NOT FOR RELEASE, PUBLICATION OR DISTRIBUTION, IN WHOLE OR IN PART, IN, INTO OR FROM ANY JURISDICTION WHERE TO DO SO WOULD CONSTITUTE A VIOLATION OF THE RELEVANT LAWS OF SUCH JURISDICTIONNew York, NY - September 12, 2017 - 21st Century Fox (21CF) notes today's statement by the Secretary of State for Digital, Culture, Media and Sport that she still intends to refer 21CF's proposed acquisition of the remaining shares of Sky to the Competition and Markets Authority (CMA) for a further in-depth review of the media plurality public interest consideration, and she is now minded to refer the acquisition also in respect to the commitment to broadcasting standards subject to a period of consultation, having previously stated she was minded to clear the combination on that ground.
Ofcom, the expert independent regulator on UK broadcasting, undertook a robust and rigorous review of our commitment to the Broadcast Code, concluding 21CF and Sky have records of compliance consistent with other comparable license holders, including the Public Service Broadcasters. Furthermore, in its advice to the DCMS dated August 25, 2017, Ofcom reiterated its position having reviewed new representations, stating: We consider there are not sufficient concerns that may justify a reference in relation to the broadcast standards consideration. We are therefore disappointed that the Secretary of State has chosen not to follow the unequivocal advice of the independent regulator, which is the expert body tasked with enforcing the Broadcast Code. As the correspondence between DCMS and Ofcom makes clear, we do not believe that there are grounds for the Secretary of State to change her previous position.
21CF has engaged with the regulatory process relating to this transaction since the outset and will continue to do so. The proposed acquisition was originally announced in December 2016 and was formally notified to the European Commission (starting the overall formal review process on March 3, 2017). We are surprised that after independent regulatory scrutiny and advice, and over four months to examine the case, the Secretary of State is still unable to form an opinion. We urge the Secretary of State to take a final decision quickly. We look forward to engaging with the CMA on their in-depth review as soon as possible.

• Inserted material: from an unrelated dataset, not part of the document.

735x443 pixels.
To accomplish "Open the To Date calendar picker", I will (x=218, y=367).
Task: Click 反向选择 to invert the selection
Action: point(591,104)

Subject to any further delays in the decision-making process, we anticipate that the transaction will close by June 30, 2018.
About 21st Century Fox
21st Century Fox is the worlds premier portfolio of cable, broadcast, film, pay TV and satellite assets spanning six continents across the globe. Reaching more than 1.8 billion subscribers in approximately 50 local languages every day, 21st Century Fox is home to a global portfolio of cable and broadcasting networks and properties, including FOX, FX, FXX, FXM, FS1, Fox News Channel, Fox Business Network, FOX Sports, Fox Sports Network, National Geographic Channels, STAR India, 28 local television stations in the U.S. and more than 300 international channels; film studio Twentieth Century Fox Film; and television production studios Twentieth Century Fox Television and a 50 per cent. ownership interest in Endemol Shine Group. The Company also holds approximately 39.1 per cent. of the issued shares of Sky, Europe's leading entertainment company, which serves 22 million customers across five countries. For more information about 21st Century Fox, please visit www.21CF.com.
Enquiries
Investors
Reed Nolte
1 212-852-7092
Mike Petrie
1 212-852-7130
Media
Nathaniel Brown
1 212-852-7746
Miranda Higham
44 207-019-5632
Further information
Reference is made to the announcement made on 15 December 2016 by the 21st Century Fox Board and the Independent Committee of Sky that they had reached agreement on the terms of a recommended pre-conditional cash offer by 21st Century Fox for the fully diluted share capital of Sky which 21st Century Fox and its Affiliates do not already own (the Acquisition ). The full terms and conditions of the Acquisition are set out in the announcement which was published on 15 December 2016 (the Offer Announcement ). Terms used but not defined in this announcement (the Announcement) have the meanings given in the Offer Announcement unless the context requires otherwise.
This Announcement is for information purposes only and is not intended to, and does not, constitute or form part of any offer or invitation, or the solicitation of an offer to purchase, otherwise acquire, subscribe for, sell or otherwise dispose of, any securities or the solicitation of any vote or approval in any jurisdiction pursuant to the Acquisition or otherwise. The Acquisition will be implemented solely pursuant to the terms of the Scheme Document, which will contain the full terms and conditions of the Acquisition, including details of how to vote in respect of the Acquisition. Any decision in respect of, or other response to, the Acquisition should be made only on the basis of the information contained in the Scheme Document. Sky Shareholders are advised to read the formal documentation in relation to the Acquisition carefully once it has been dispatched.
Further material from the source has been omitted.